Il est à noter que les deux catégories ne sont pas complètement exclusives l’une de l’autres, la part de cynisme et de folie dans les décisions étant parfois complexe à déterminer. Qu’il existe des cyniques prêts à tout pour tirer la couverture à eux ou des extrémistes défendant des théories sans queue ni tête n’est a priori pas étonnant, il faut de tout dans la nature humaine. Là où c’est plus inquiétant c’est quand le système réussit à maintenir cette clique au pouvoir pendant tant d’années. Bien sûr elle n’y arrive pas toute seule, l’immense fortune des bénéficiaires de ces politiques est mobilisée au travers de nombreux vecteurs (médiatiques notamment) pour faire tenir debout ce discours et entraîner l’adhésion d’une minorité suffisante à gagner les élections.
Mais il y a bien longtemps qu’une grand partie de la population a décroché et ne croit plus en tout ça. La défaite éclatante du parti médiatique lors du référendum de 2005 en a témoigné ainsi que tout un tas d’événements depuis. Mais là haut dans les pseudo-élites, ça tient tant bien que mal, même si ce blog témoigne quotidiennement des décrochages de plus en plus nombreux. Et paradoxalement, tenir un discours aussi tranché sur nos dirigeants nous fait passer, nous, pour des fous ou extrémistes auprès de nos proches. Il faut dire qu’il n’est pas évident de déconstruire la théorie néolibérale chez eux. Il faut dépasser toutes les fausses évidences, dépasser la manipulation orwellienne du langage qui empêche de penser, déconstruire les statistiques biaisées, faire la part des choses dans l’origine de tel ou tel phénomène. Bref, cela nécessite un peu de culture historique, un long travail de déconstruction du discours dominant, ce que peu de gens autour de nous se sont donné la peine de faire.

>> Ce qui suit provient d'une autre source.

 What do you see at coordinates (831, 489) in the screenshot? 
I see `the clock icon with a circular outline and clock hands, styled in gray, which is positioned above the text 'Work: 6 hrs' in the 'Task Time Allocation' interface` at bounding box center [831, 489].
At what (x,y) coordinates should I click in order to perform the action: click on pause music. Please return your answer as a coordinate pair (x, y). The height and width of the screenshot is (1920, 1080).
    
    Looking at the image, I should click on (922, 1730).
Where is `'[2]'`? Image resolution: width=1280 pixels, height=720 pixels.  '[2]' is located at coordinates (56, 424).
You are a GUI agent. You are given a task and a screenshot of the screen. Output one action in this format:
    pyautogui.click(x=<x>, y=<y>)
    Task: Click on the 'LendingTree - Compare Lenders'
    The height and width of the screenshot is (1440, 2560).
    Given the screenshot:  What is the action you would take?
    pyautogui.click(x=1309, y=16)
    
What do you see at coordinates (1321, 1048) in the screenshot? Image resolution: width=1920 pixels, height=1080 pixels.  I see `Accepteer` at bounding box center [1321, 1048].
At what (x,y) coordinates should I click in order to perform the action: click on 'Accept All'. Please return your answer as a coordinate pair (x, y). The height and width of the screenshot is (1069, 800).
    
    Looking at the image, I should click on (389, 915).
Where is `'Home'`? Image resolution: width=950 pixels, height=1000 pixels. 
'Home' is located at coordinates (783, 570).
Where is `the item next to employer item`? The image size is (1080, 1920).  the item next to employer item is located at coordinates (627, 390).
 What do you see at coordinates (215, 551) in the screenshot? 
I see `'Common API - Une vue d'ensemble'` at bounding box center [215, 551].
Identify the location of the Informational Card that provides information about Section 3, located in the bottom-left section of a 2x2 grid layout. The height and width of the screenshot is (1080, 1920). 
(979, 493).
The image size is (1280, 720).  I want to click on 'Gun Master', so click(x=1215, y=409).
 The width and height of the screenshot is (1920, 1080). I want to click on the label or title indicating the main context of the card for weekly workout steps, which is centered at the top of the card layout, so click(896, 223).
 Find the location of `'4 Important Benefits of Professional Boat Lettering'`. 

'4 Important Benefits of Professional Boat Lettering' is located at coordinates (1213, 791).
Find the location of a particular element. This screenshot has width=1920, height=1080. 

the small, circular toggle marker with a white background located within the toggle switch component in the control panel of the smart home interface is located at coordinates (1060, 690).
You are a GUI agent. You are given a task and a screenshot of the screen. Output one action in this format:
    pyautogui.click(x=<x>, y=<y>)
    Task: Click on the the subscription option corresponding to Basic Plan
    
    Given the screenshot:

Et c’est ici que vient à notre secours la crise du coronavirus. Si ce tragique événement a un mérite c’est celui de mettre en évidence la pensée néolibérale aux prises avec un événement inattendu. La vitesse avec laquelle les choses évoluent, la simplicité avec laquelle on peut relier tel ou tel résultat à telle ou telle décision nous offrent une opportunité unique d’y voir plus clair sur les vrais compétences de notre gouvernement. Et c’est pas triste.
Ainsi les dernières semaines nous ont permis d’observer une capacité au déni (ou au mensonge, selon que l’on se place du côté du cynisme ou de la folie) assez hors du commun. On repensera par exemple au discours de Mme Buzyn pour qui il était très peu probable que le virus atteigne la France. Nous avons eu ensuite une bonne démonstration d’arrogance avec Mme Ndiaye qui raillait les décisions prises par l’Italie quand la courbe de propagation du virus en France est rigoureusement la même que celle de l’Italie avec quelques jours de retard. Mais c’est encore dans les injonctions contradictoires que nos champions se sont le mieux illustrés. On commença par annuler le semi-marathon ou le dernier jour du salon de l’agriculture le dimanche sans que ça ne pose aucun problème de mettre 2 millions de personnes dans les transports en commun le lendemain pour aller travailler. M. Macron nous incitera ensuite à continuer à sortir et aller au théâtre quelques jours avant de les fermer. Puis M. Blanquer nous certifiera qu’il n’est pas au programme de fermer les écoles 5h avant l’annonce de leur fermeture par le président. Enfin, on nous rassure en nous expliquant que tout est sous contrôle et on vient nous culpabiliser deux jours après de n’avoir pas respecté les consignes. A l’heure où j’écris ces lignes on en est à devoir tout arrêter, restaurants, réunions de familles, associations sportives, etc., sauf pour aller voter et bosser. Faire vivre la république et le capital, la république du capital…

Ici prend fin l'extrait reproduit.